BY PIP DE ROUVRAY
(No.7, Vol.6, Sep-Oct 2016 Vietnam Heritage Magazine)

Pip de Rouvray attends the premiere of Vietnam’s first hotel theatre


On the evening of September the fifth, it was my great pleasure to attend the premiere of The Rex Hotel’s newly-opened water puppet theatre which has taken fifty days to construct and is a first for a Vietnamese hotel. This performance was for invited members of the press and the tourist industry. I can attest this sixty-minute show is packed with vivid colours of costume and lacquered wooden puppets, action, lively music, dance, opera comedy and even water fireworks! There is never a dull moment as the scene changes every five minutes. You will be enthralled and riveted to your seat, left wondering how they managed to pack so much into only sixty minutes.
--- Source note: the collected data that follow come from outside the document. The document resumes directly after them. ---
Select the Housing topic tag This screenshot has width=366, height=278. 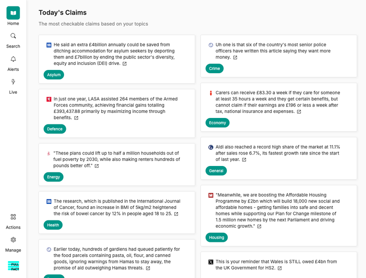pyautogui.click(x=216, y=237)
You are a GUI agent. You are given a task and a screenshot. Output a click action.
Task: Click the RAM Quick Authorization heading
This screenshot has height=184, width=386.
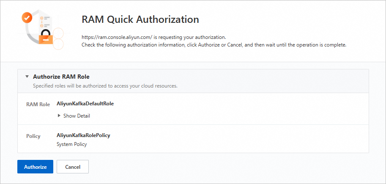pyautogui.click(x=140, y=19)
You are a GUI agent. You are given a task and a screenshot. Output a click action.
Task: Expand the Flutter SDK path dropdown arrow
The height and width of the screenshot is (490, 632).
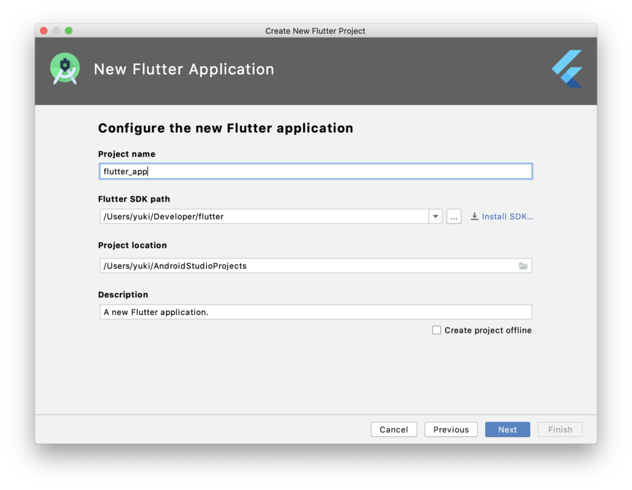(x=436, y=217)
Whilst the top billing is the half-hour water puppet show, the other half hour presents slices of the intangible cultural heritage of Vietnam from its origins in the Northern plains thousands of year ago. It is exceptional value for money!
The theatre is housed in the Vertical Garden, a courtyard open to the sky, where around fifteen climbing plants adorn several floors of rooms in the West Wing. The set is in glorious shades of light red. In front of the pool, which would have been the village pond in original performances in the north of Vietnam, is a large communal house of ancient times. To each side is an open-to-sides pavilion where the musicians who also provide the voices and chorus are seated. The winding staircases which lead to a much higher upper level are used for the entry and exit of the acts. Those who choose to watch while having dinner have their tables set out at ground level. The majority of the spectators watch from a covered circle above. Wherever you sit, you are afforded an excellent view of the stage. There are large wall fans and I found it more comfortable than sitting in a conventional covered theatre and also easier to imagine I was peering in on shenanigans going on in a rustic village of long ago.
The show opens with a ‘Hat Boi’ performance. This is a seven-hundred-year-old art form based on Chinese opera. Four players, highly colourfully adorned, act out martial arts. They represent the elements of rain, wind, thunder and lightning which work together to favour good conditions for the farmer. This ceremony originates from Indian legend.
This is followed by what the programme describes a ‘Unicorn baby’s birth’. I actually would have thought it was a lion dance. Two players in each costume acted out a male and female unicorn prancing around in courtship and eventually producing a cute offspring (clearly with a young child under the costume). Not often do you see such a sex scene on the Vietnamese stage!
The third display was of a dance. There was a central figure who my Vietnamese- speaking daughter told me was a fortune teller. She performed in front of an altar with fruit and candles set open it. She was soon joined by six other female dancers with fans and in long flowing traditional garb. Finally, the central figure picked up the candles and fruit and danced with them.
Next up was a very up-tempo musical performance of a musician playing a wonderful stone xylophone accompanied by a more common upright bamboo one. This stone musical instrument is from the Central Highlands and they have had them there for two thousand years.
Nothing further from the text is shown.